Work item. Find the line containing "живой язык (249, 1777)" in the records below. Copy exactly that line and each one after it, ending at the line containing "полевая лингвистика (126, 725)", and nothing more.

------------------------------------

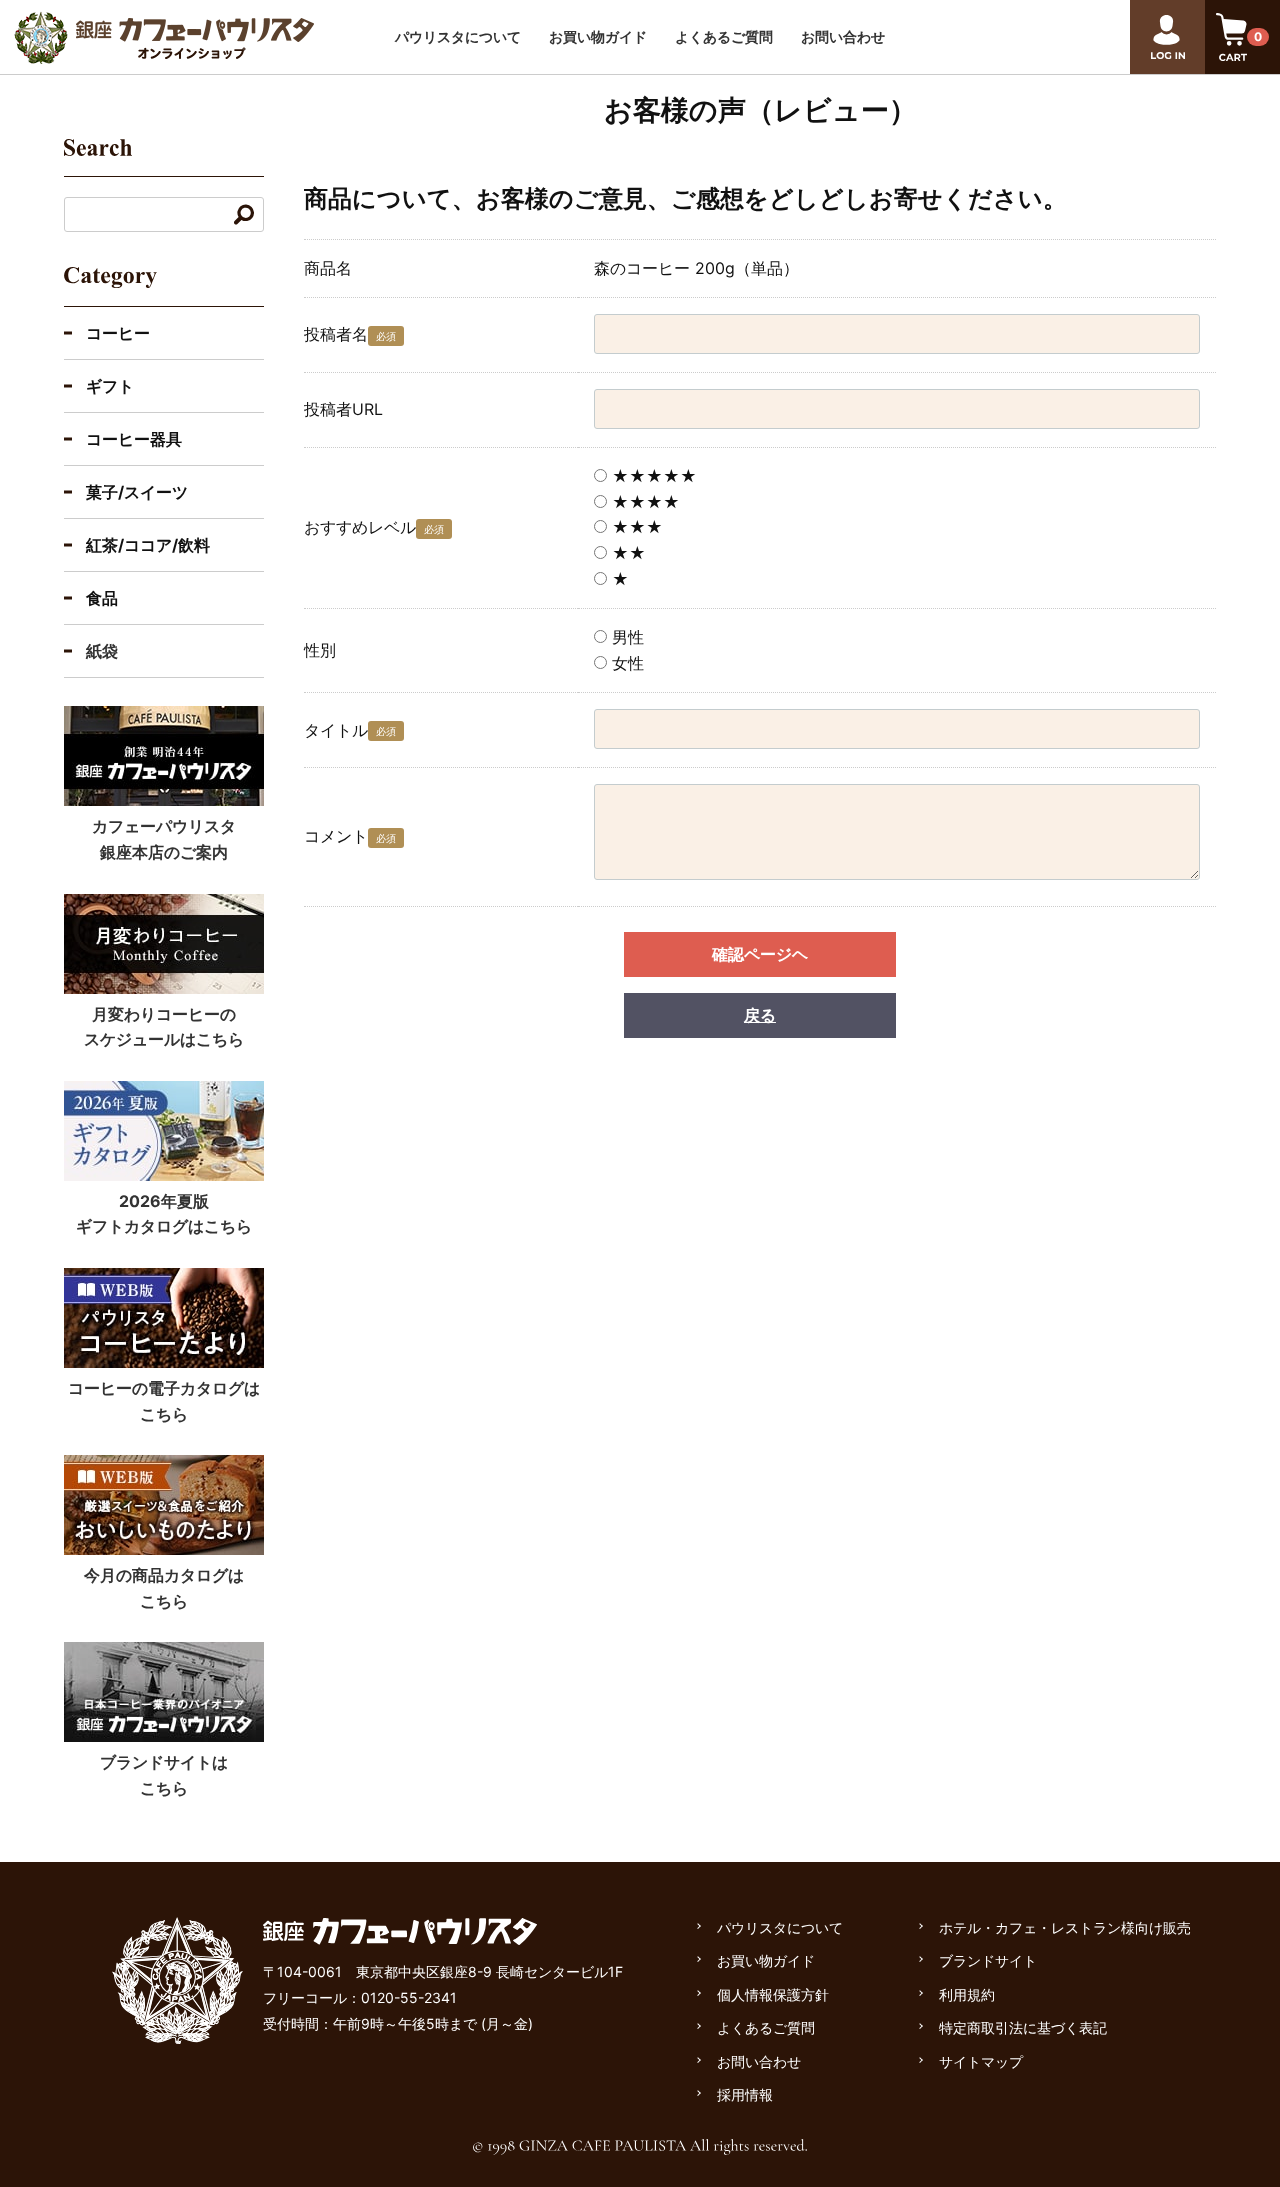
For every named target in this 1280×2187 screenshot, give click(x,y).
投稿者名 (336, 334)
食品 (102, 598)
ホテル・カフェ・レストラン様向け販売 (1065, 1927)
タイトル (336, 730)
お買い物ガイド (598, 36)
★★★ (635, 527)
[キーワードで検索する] (244, 214)
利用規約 (967, 1994)
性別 (320, 650)
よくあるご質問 (724, 36)
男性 (625, 637)
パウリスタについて (458, 36)
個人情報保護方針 (773, 1994)
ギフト (110, 386)
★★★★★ (652, 476)
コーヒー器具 (134, 439)
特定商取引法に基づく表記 (1023, 2027)
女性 (625, 663)
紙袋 (102, 651)
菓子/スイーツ (137, 492)
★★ (626, 553)
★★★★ (643, 502)
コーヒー (118, 333)
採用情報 (745, 2094)
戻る (760, 1015)
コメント (336, 836)
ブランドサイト (988, 1960)
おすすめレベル (360, 527)
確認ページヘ (760, 954)
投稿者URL (343, 409)
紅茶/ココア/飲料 (148, 545)
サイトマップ (981, 2061)
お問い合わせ (843, 36)
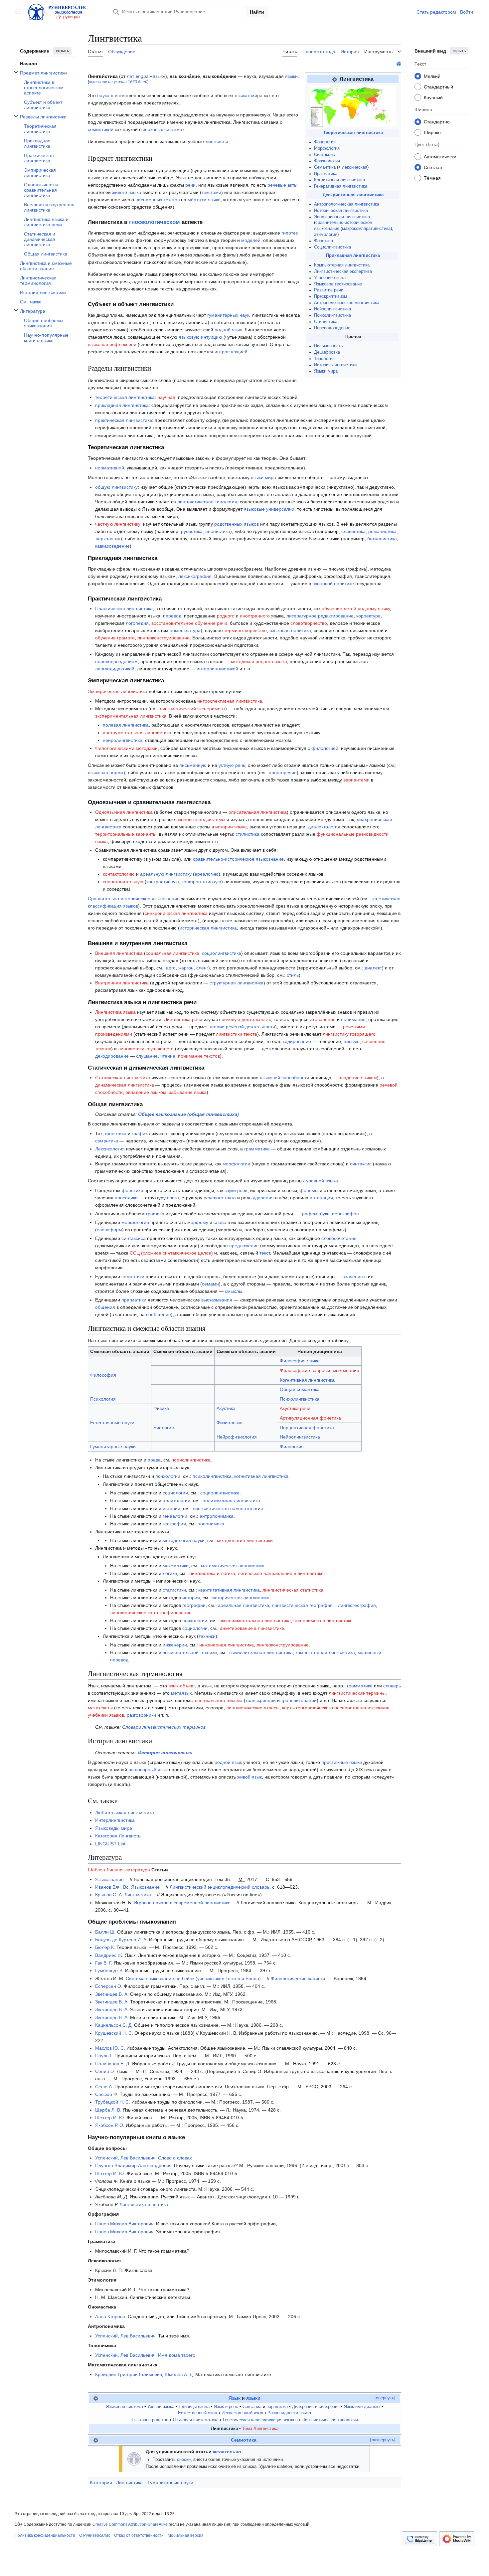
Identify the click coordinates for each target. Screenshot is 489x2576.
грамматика (257, 1148)
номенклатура (185, 630)
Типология (324, 358)
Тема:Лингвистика (260, 2428)
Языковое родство (149, 2420)
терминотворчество (245, 630)
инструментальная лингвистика (137, 732)
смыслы (233, 1291)
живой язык (249, 1777)
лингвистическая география (302, 1605)
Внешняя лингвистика (119, 953)
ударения (263, 1197)
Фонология (325, 142)
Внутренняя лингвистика (122, 982)
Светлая (433, 167)
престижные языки (341, 1762)
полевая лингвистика (126, 725)
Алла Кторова (110, 2316)
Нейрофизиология (237, 1437)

------------------------------------

Exercise result.
живой язык (249, 1777)
лингвистическая география (302, 1605)
Внешняя лингвистика (119, 953)
ударения (263, 1197)
Фонология (325, 142)
Внутренняя лингвистика (122, 982)
Светлая (433, 167)
престижные языки (341, 1762)
полевая лингвистика (126, 725)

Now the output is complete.